I am very sleep deprived. It is that time of year again.

I was talking about the Academy Awards, right?

My # 1 movie of 2022 is Top Gun: Maverick. Tom Cruise plays the role of Pete "Maverick" Mitchell. Years after the events of the first movie, we see Tom Cruise as Pete Maverick trying to break Mach 10, even though his research program has been terminated. Pete has always ben the well, maverick type, more ready to ask for forgiveness than permission. He risks property of the U.S. Navy, taking the plane to speeds never before reached, and yet, as the test pilot who successfully fought down MiGs while covering for Iceman, everyone knows he's the best.

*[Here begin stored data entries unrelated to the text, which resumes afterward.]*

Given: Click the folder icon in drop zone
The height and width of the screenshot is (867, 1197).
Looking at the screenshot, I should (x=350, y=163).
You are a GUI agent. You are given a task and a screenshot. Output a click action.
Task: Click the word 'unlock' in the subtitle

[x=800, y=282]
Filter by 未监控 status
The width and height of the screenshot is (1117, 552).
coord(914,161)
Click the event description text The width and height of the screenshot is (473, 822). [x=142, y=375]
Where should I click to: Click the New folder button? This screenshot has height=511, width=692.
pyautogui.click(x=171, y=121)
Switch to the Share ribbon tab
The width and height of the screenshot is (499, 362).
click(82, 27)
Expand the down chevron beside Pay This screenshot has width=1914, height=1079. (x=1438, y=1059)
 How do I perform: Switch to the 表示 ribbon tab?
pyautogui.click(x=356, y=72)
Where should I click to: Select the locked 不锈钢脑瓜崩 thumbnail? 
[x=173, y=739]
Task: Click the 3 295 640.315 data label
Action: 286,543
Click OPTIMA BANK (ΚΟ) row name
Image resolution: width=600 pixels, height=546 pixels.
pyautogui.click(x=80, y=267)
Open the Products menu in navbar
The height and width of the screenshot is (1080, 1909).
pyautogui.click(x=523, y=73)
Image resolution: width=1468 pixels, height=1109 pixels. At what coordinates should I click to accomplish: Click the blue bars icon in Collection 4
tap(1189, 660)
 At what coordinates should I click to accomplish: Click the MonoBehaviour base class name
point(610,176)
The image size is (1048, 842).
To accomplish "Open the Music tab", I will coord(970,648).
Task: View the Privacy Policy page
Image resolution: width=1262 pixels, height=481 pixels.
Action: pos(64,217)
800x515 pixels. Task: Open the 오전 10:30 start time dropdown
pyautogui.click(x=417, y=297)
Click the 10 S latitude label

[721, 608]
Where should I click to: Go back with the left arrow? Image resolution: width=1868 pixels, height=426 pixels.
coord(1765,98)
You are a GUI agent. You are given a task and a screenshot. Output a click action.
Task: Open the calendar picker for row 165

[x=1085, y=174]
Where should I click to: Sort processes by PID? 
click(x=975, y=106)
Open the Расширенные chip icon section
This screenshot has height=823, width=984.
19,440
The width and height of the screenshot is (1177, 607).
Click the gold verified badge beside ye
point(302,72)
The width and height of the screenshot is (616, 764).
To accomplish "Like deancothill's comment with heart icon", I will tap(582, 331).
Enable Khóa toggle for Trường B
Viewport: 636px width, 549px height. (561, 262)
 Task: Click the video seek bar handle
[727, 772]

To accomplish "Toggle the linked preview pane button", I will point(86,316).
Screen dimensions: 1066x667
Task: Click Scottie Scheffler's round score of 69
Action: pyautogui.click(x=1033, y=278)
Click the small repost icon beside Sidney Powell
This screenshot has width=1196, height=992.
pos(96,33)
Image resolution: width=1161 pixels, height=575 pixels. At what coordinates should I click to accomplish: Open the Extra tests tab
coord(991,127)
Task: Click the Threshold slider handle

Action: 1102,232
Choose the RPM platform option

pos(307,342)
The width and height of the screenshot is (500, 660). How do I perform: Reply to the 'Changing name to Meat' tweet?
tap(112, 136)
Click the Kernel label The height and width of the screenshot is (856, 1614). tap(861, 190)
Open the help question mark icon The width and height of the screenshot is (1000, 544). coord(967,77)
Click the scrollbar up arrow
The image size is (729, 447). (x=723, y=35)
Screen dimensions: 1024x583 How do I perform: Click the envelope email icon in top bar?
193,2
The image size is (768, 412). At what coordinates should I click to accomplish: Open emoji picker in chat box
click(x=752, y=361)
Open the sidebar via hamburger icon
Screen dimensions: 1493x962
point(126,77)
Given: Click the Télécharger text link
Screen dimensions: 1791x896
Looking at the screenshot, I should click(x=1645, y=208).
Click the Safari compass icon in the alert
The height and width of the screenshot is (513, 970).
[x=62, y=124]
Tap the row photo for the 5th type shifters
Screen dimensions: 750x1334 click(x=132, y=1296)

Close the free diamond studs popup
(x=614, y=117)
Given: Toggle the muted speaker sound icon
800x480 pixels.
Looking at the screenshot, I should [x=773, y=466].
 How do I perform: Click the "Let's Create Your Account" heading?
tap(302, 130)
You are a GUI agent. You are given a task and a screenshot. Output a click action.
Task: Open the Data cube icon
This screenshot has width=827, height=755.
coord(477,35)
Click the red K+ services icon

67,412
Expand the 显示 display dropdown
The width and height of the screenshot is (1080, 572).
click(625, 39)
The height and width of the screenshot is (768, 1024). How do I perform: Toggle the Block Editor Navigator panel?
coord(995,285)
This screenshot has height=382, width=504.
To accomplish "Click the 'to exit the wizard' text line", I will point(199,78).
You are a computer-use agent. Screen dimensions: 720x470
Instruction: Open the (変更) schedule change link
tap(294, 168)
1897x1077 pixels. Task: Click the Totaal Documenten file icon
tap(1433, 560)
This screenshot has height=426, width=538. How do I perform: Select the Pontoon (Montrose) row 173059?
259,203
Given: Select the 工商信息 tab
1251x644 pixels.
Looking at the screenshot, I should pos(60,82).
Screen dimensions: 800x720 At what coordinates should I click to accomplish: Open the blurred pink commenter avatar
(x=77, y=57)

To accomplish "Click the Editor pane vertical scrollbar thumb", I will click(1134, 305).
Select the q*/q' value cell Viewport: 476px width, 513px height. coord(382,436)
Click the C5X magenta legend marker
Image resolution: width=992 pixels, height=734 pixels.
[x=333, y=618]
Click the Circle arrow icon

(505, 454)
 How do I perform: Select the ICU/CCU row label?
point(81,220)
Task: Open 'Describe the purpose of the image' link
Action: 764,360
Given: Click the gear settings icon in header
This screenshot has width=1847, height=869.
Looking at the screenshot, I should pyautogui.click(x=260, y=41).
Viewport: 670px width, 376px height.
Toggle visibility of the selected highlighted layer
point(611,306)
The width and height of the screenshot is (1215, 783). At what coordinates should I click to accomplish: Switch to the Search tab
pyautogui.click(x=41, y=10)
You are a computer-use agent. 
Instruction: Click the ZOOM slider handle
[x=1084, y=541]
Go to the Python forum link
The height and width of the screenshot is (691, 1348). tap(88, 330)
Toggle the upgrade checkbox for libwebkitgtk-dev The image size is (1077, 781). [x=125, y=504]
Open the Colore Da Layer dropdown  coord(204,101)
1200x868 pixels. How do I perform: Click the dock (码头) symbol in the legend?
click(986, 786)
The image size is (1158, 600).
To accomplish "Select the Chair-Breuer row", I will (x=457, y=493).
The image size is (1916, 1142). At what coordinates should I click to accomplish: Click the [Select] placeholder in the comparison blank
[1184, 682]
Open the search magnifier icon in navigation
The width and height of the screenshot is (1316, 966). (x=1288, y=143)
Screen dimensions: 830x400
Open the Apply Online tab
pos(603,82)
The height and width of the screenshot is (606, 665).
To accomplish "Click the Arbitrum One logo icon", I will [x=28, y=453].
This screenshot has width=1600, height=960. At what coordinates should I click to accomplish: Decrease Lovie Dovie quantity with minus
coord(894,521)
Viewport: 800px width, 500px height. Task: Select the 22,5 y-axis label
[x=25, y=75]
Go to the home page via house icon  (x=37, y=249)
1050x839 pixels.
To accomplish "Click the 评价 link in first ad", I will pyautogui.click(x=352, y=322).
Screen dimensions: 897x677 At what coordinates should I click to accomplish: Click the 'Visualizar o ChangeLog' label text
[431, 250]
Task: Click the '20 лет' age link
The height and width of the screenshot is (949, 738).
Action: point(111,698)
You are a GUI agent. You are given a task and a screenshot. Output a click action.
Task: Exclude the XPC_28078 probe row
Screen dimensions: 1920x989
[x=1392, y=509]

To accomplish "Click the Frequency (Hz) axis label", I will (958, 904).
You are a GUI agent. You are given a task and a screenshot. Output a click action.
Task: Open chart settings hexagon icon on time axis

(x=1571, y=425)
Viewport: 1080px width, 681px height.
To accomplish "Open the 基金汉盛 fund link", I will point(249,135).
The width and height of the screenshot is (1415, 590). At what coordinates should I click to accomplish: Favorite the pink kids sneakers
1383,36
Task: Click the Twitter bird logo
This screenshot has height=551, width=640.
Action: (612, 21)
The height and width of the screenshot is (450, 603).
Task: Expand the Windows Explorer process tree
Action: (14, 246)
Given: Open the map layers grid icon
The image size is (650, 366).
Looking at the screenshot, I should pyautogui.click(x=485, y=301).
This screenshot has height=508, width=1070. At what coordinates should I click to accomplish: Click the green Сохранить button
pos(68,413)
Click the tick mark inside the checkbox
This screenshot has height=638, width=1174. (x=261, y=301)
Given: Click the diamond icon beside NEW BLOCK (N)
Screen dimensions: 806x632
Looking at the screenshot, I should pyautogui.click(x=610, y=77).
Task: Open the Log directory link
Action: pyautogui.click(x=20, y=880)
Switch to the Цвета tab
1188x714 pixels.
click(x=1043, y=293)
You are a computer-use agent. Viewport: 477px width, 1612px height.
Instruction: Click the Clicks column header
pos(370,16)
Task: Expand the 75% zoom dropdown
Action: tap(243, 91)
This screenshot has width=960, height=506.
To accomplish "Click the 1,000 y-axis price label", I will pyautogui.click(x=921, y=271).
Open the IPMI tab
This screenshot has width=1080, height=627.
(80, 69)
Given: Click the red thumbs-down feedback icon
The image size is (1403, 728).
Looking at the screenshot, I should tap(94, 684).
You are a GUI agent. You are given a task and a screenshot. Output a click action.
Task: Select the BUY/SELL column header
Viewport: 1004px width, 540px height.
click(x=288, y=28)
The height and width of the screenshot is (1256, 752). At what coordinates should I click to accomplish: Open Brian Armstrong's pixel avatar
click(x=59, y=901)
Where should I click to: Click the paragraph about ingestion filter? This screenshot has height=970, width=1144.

It'd be flippant to court-martial him and dismiss him from active duty. So of course, Iceman (Val Kilmer), now an admiral, opts to hire Mitchell to instruct a new generation of Top Gun pilots. And he does. One of them has the call-sign Rooster. Played by Miles Teller, and sporting a mustache that combines with his face to make more than a passing resemblance to Goose. He's Goose's son. And it's uncanny how in his moxie, his self-assurance, but his basic sense of duty, decency, and affability, Miles Teller evokes Anthony Edwards. His willingness to take part along with the rest of the team in a dangerous mission to blow up a hidden underground nuclear reactor which is deep behind enemy territory in a hostile nation, first off, couldn't be more prescient for the United States in 2022, without putting a name on the country, concerns Mitchell. He'd made a promise to Rooster's mother not to let him follow in his father's footsteps. She had pretty much begged him on hands and knees to not allow her boy to face the very certain risk that costed his father, her husband, his life. And there's the second-most central conflict of Top Gun: Maverick. It was my favorite film of 2022. It appears that it was nominated for Six Academy Awards, including Best Picture, Best Film Editing, Best Sound, Best Visual Effects, Best Adapted Screenplay (continuing from the first movie's script), and Best Original Song, "Hold My Hand," Lady Gaga featuring BloodPop.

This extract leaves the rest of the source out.